Divorcing my Best Friend

Which is worst?  Losing your best friend or the man you thought you wanted to spend the rest of your life with?

I have lost both and I think losing your best friend hurts more.  Here is why.

I was in love with my best friend.

We meet in high school and as most know, it can be quite difficult for most teenagers; for us it was no different. We both went through period of wanting to commit suicide and if it wasn’t for each other I’m not sure either of us would be alive. We took turns nursing the other person to health and loving each other when we couldn’t love ourselves. I use to say he was my part time husband, boyfriend and lover as well as my best friend. In all honesty he was my everything.

Over the last 4 year it was at the point that if you couldn’t find one, just find the other and you will know where the other one is. Throughout high school that’s was how it was seen; we were inseparable. I remember when we just became friends and spent hours on the train playing truth or dare because we couldn’t fest up the courage to ask the other person point blank.

Things changed last summer when I started working and work took over my life. We allowed time to pass between us and we grew apart and as the months continued we grew even more apart, Till we got to the point where we don’t know who the other person is.

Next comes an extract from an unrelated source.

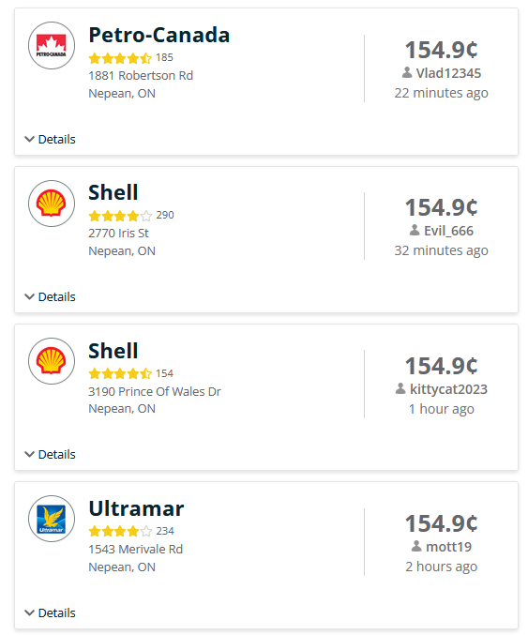Click the 154.9¢ price reported by kittycat2023
The width and height of the screenshot is (528, 635).
tap(441, 366)
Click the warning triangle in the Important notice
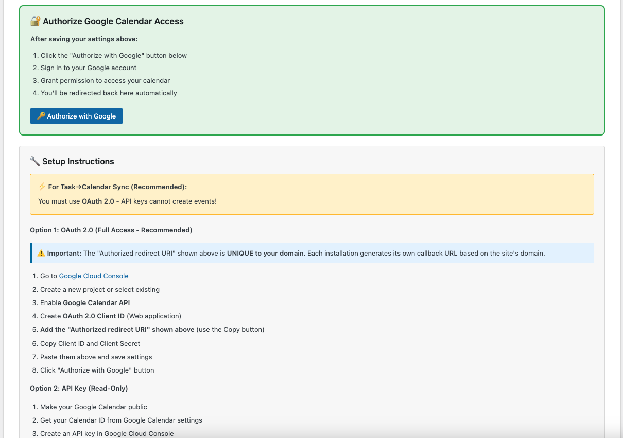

The end came February 13 of this year. After weeks of avoiding my calls and text message we finally had a blew up.  He told me that conversations between us felt forced and that he need a break and if I wanted him I should text it an emergency before I called. In a sense he was asking for time and a break and all I heard was that he is leaving. So I told him im done. And in all honesty I was done. I was so tired of loving people and begging them to be in life I didn’t want to do it no more.

Two weeks before our blew up I told one of my friends that we had always treated our friendship like a relationship. We, at that moment was going through a legal separation deciding on wither or not we want a divorce. Well I guess we choose divorce.

I will admit I wasn’t always the best of a friend I could have been especially towards the end but im glad we went our separate ways. I have spent so long with him that I didn’t know who I am without him.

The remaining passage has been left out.